Comme je l'ai dit, ce sont mes expériences. J'ai parlé de mon pays, les Comores, parce que la première question qu’on me pose chaque fois que je fais une scène, que ce soit ici au Sénégal ou ailleurs, c’est : « Tu viens d'où ? » J’ai écrit un texte pour répondre à cette question et inviter les gens aux Comores. J’ai aussi fait un texte pour parler de mes vécus. Ce texte évoque tout ce que j’ai vu au Mali, au Sénégal, en Côte d’Ivoire, au Burkina… J’ai également des textes engagés. J’ai parlé de l’Africa Taay (l’Afrique d’aujourd'hui). J’ai également abordé une situation tragique qui se passe chez nous aux Comores : les morts du visa Balladur. Ce visa a été instauré entre les trois îles de l'archipel des Comores par la France. Cela a entraîné des pertes humaines en mer, constituant aujourd'hui un cimetière marin. Donc, j’ai parlé de la situation de mon pays et de l’Afrique en général.
Si vous deviez résumer votre expérience en trois mots, que diriez-vous ?
Je dirais juste Selebeyoon.
Êtes-vous un artiste engagé ?
Je donne mon point de vue. Je ne sais pas si on peut appeler cela de l’engagement ou pas. Je parle beaucoup de l’africanité parce que je suis africain et nous sommes dans une dynamique de développer la renaissance africaine. Donc, je parle de la diversité culturelle et du vivre ensemble pour que l'Afrique aille de l'avant.
Quel appel lancez-vous aux Africains ?
Nous devons assumer notre identité culturelle et apprendre à nous connaître avant de nous exporter vers les autres. Ça ne sert à rien aujourd'hui de copier tel continent ou tel pays. C’est à nous de nous mettre en valeur et de ramener cette identité au Selebeyoon, au carrefour de tous les continents. Et montrer qu’on est ouvert au brassage culturel, mais sans être dominé…

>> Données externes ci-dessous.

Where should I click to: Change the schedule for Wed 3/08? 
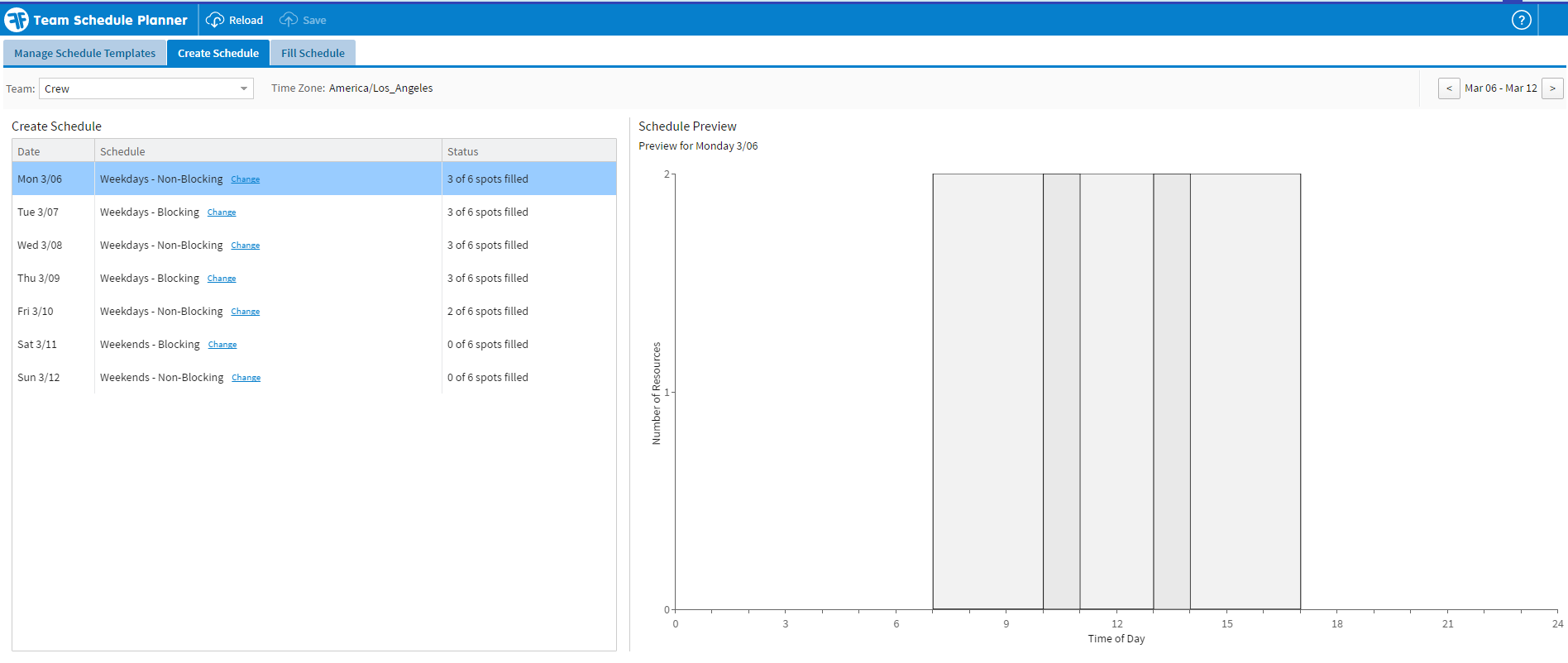[x=245, y=246]
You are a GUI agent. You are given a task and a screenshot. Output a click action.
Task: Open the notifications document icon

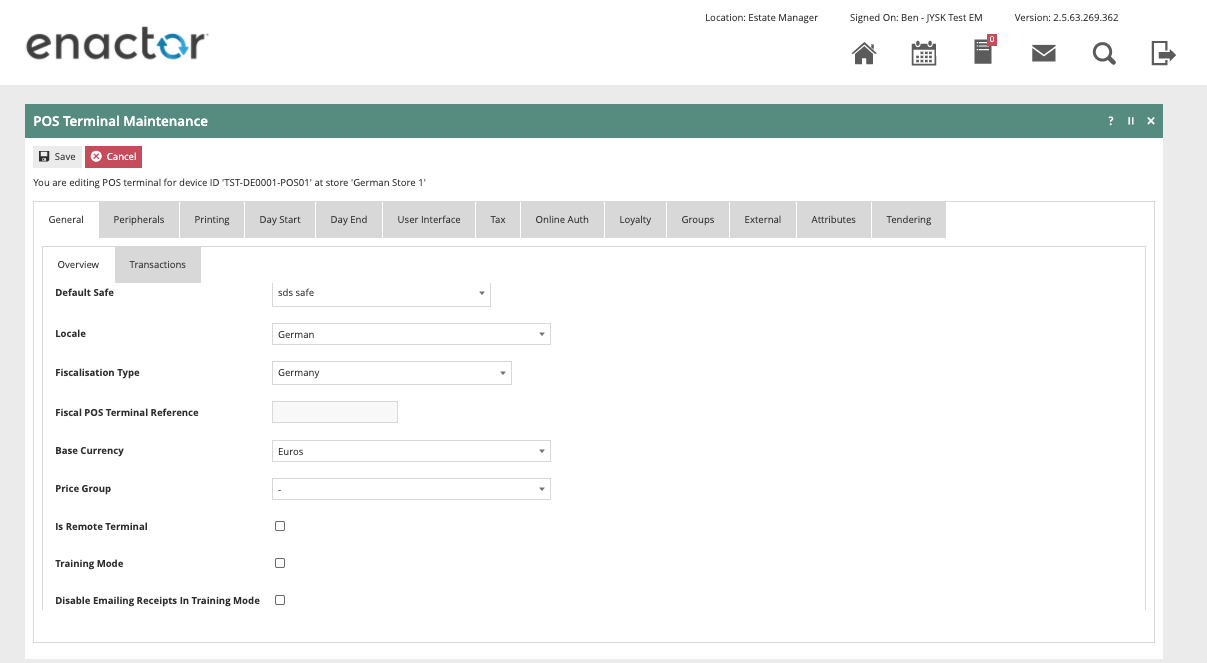(983, 53)
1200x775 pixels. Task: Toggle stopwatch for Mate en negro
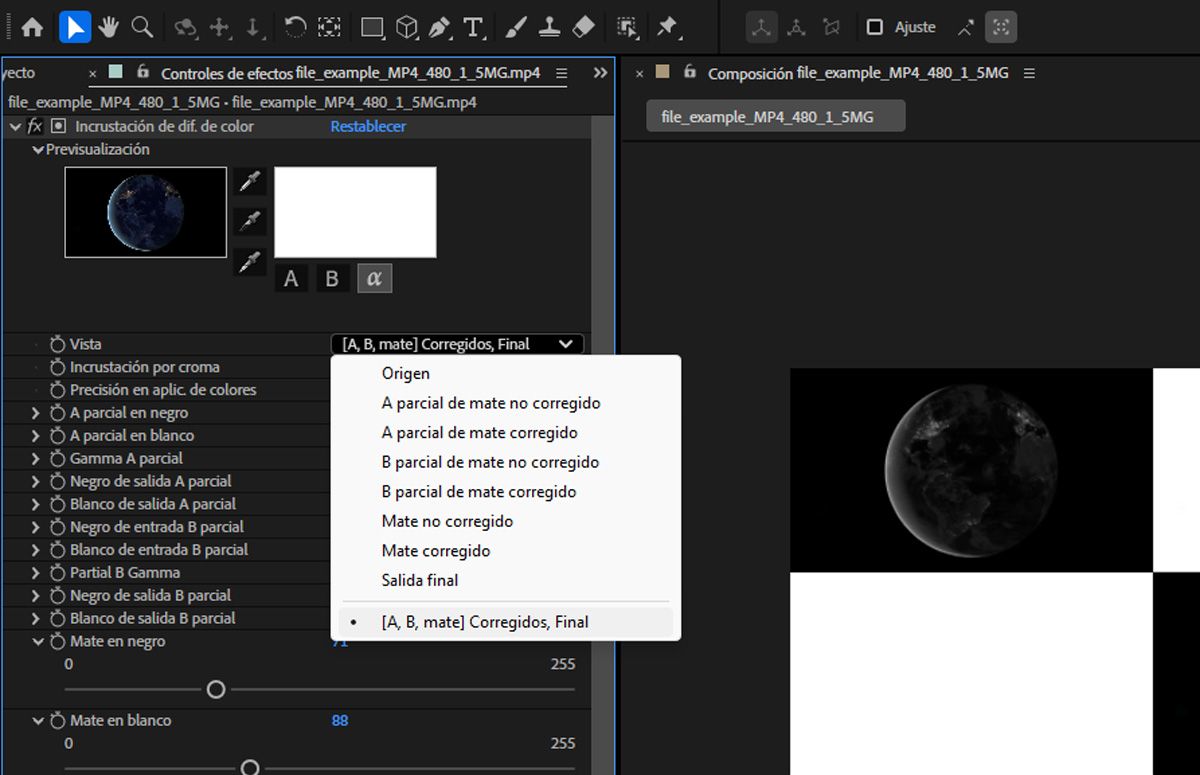pyautogui.click(x=57, y=642)
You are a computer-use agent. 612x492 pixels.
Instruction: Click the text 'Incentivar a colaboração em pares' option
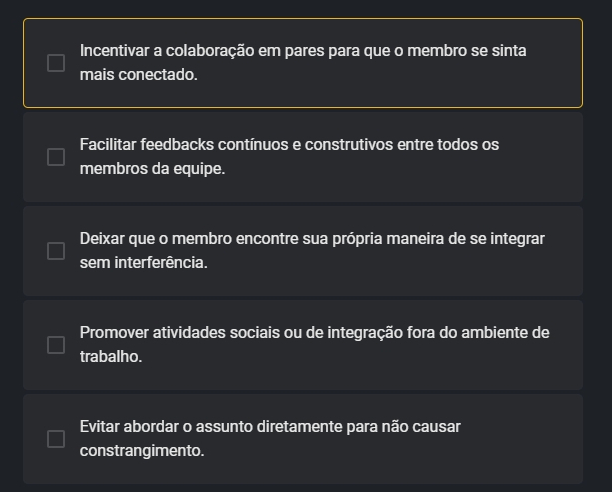(201, 51)
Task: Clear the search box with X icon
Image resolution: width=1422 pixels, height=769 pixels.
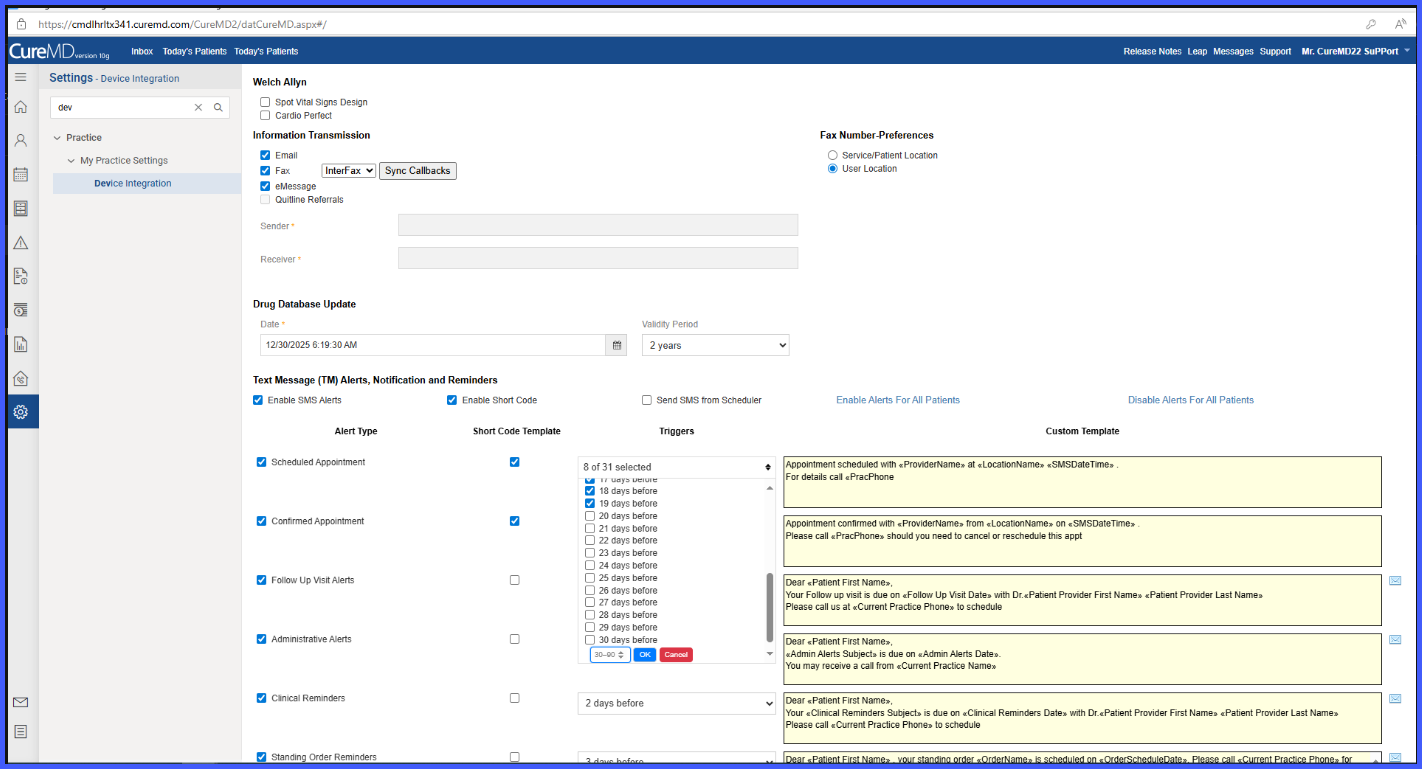Action: [x=198, y=107]
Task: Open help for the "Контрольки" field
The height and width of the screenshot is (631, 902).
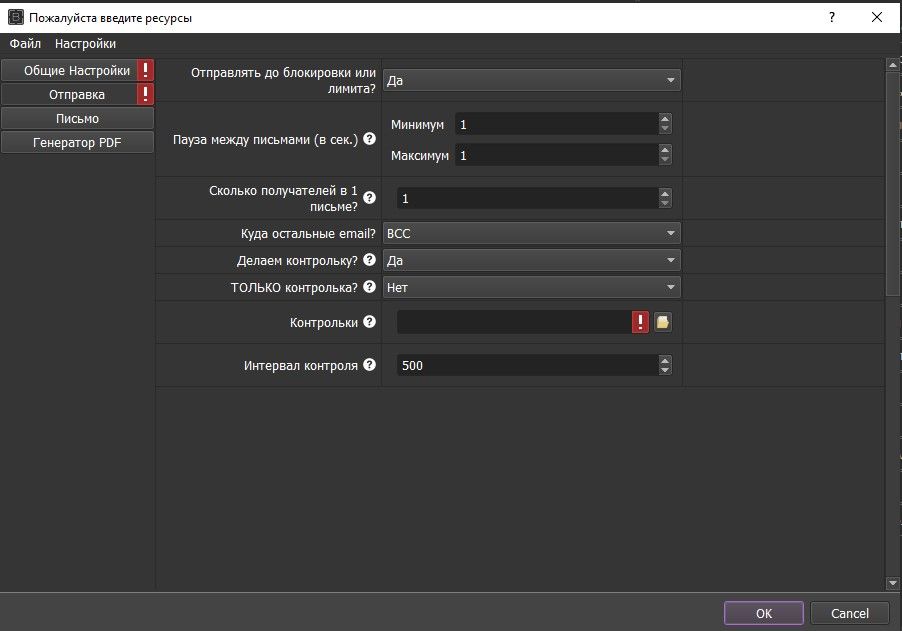Action: pos(370,322)
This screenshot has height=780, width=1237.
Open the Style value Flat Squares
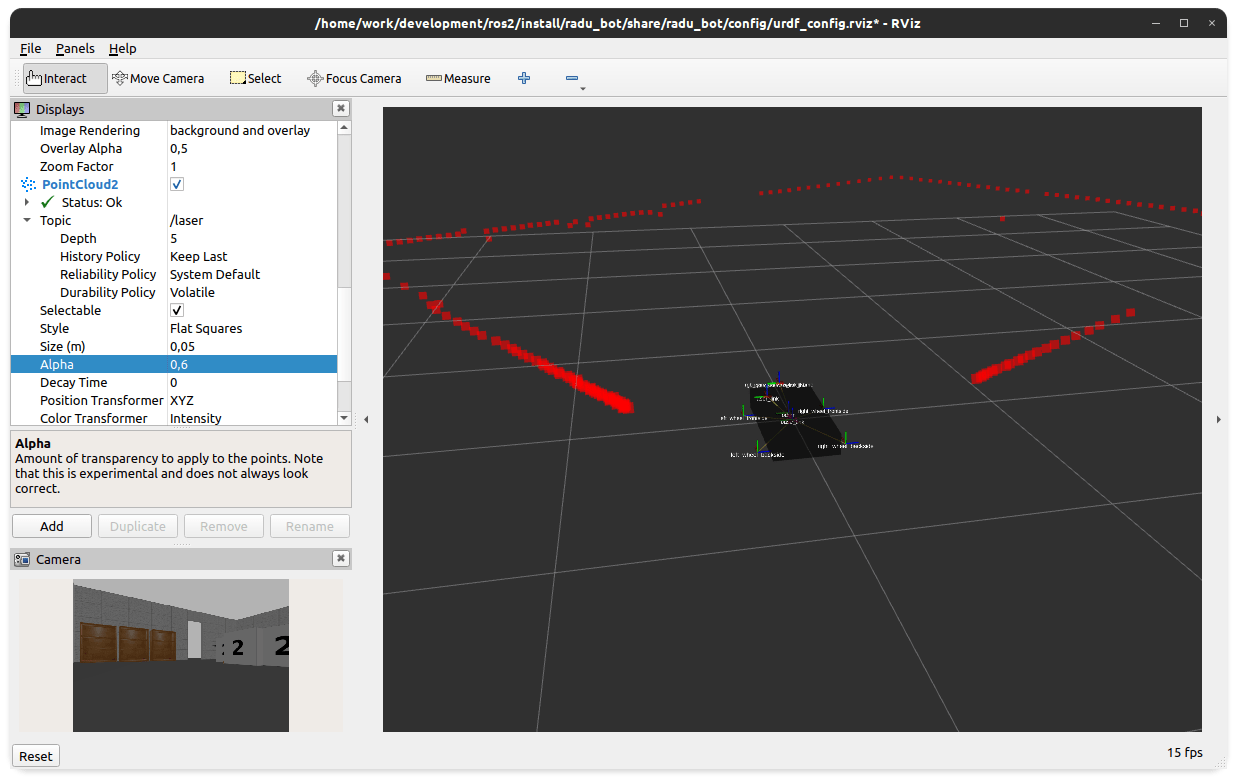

Combien de titres composent l’album ?
C’est un album de huit titres. J’ai eu de la chance, car j'étais invité dans le cadre de la Biennale. J'ai participé à pas mal d'expositions sur l’éveil féminin, sur le vivre ensemble, sur l’éveil des consciences africaines. Ensuite, j'ai eu la chance de faire mon premier concert live de mon album à la Maison des Cultures urbaines de Ouakam. L’album porte un nom wolof. Faire mon premier concert au Sénégal est d’une très grande importance. Voir que j'étais entouré par les gens qui m'ont accompagné pendant longtemps, ou que nous avons fait cette marche ensemble pendant plusieurs années (cinq, six, sept, huit ans), était vraiment une étape magnifique.